- Born: March 10, 1938 Chicago, Illinois, U.S.
- Died: January 19, 2016 (aged 77) Santa Monica, California, U.S.
- Occupation: Actress
- Years active: 1980–2009
- Spouse: Albert James Armonda (divorced)
- Children: 4

= Micole Mercurio =

American actress

Micole Diana Mercurio (March 10, 1938 – January 19, 2016) was an American film and television actress and artist. Her film credits included the roles of Rosemary Szabo in Flashdance in 1983, Mrs.

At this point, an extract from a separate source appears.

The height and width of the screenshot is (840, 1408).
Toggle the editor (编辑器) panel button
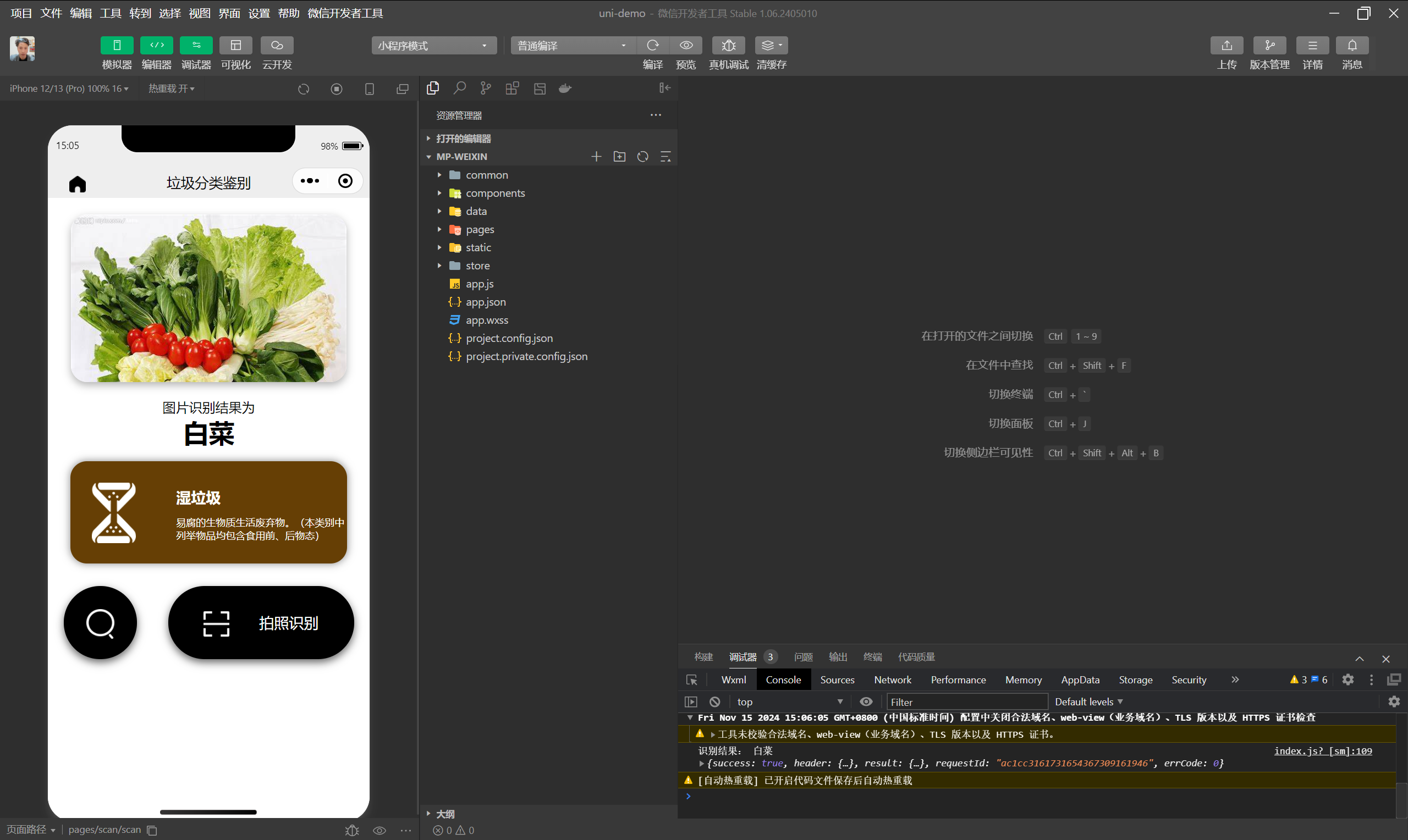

Kelly in Gleaming the Cube in 1989, Momma Love in The Client in 1994, Midge Callaghan in While You Were Sleeping in 1995, as well as What Lies Beneath in 2000. Mercurio's television work included guest appearances and recurring roles on Night Court, Hill Street Blues, L.A. Law, Chicago Hope and FlashForward.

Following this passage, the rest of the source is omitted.